Twilight Samurai, The

Feature


"I always thought he was strange. But I never thought he was a swordsman."

Set in the mid-1860s, towards the end of the Edo Period, The Twilight Samurai (Tasogare Seibei) is an award-winning tale of a lowly Samurai set against the background of a changing Japan. Seibei Iguchi (Hiroyuki Sanada) spends his days taking care of business at the castle—which in his case entails looking after the dried food supplies—and his nights looking after his sick wife, senile mother, and his two children. His friends and colleagues invite him out every evening, but come twilight he always goes home.

His life is one of sacrifice, even to extent of foregoing personal bathing, and this leads to a moment of shame when His Lordship notices the strange aroma. Now a laughing stock, and without a wife as her illness has taken her to the great beyond, Seibei's Uncle decides to intervene and tries to repair the damage that has been done to the reputation of the family.

Seibei is a man of differing ideals to those around him—including his Uncle—believing that the time of the Samurai is coming to an end, and that the place of the woman in this new world should develop with it. Spurning his Uncle's plans to get him remarried so as to set him on the right track again, an encounter with Iinuma leads Seibei to reacquaint himself with another childhood friend—Tahoe (Rie Miyazawa), Iinuma's sister.

Twilight Samurai, The
Tahoe is newly-divorced. Her ex-husband, Toyotaro Koda (Ren Osugi), is a mean drunk, and having finally had enough of Tahoe's suffering and his own guilt at having set up the marriage in the first place, Iinuma arranged the dissolution. A case of bad timing leads to Seibei taking up a challenge against Koda on Iinuma's behalf, and it is not long before his reputation as a swordsman is all around the clan. With his relationship with Tahoe seemingly blossoming, even without him trying, it is a reputation that means he is called upon by the heads of the clan to take care of an unsavoury bit of business...

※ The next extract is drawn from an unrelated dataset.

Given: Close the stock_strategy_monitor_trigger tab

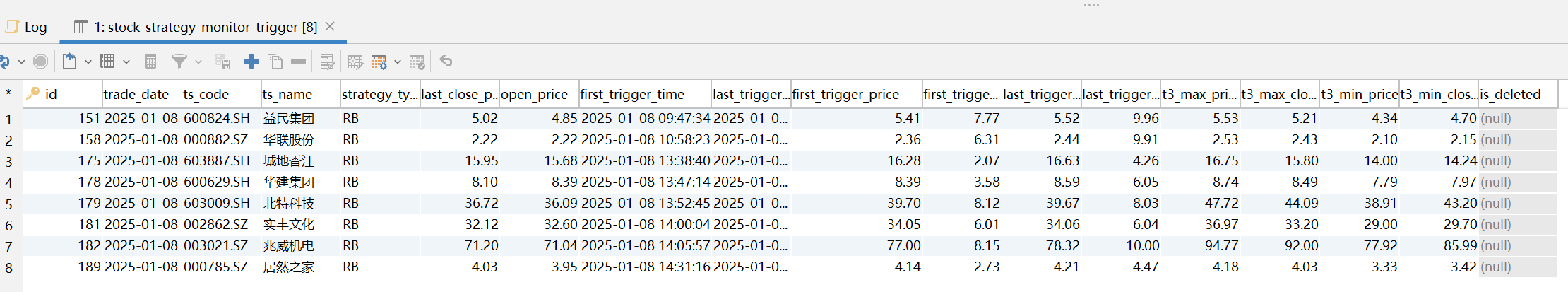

Nominated for Best Foreign Language Film at the 76th Academy Awards, and losing out to The Barbarian Invasions, the loss was overshadowed by twelve Japanese Academy Award wins. I'll take the easy way out and point you towards the IMDb page, but suffice to say that only nominations for Best Supporting Actress and Best Supporting Actor failed—although there were two for the latter category and Nenji Kobayashi (Choubei Kusaka) lost out to Min Tanaka (Zinemon Yogo).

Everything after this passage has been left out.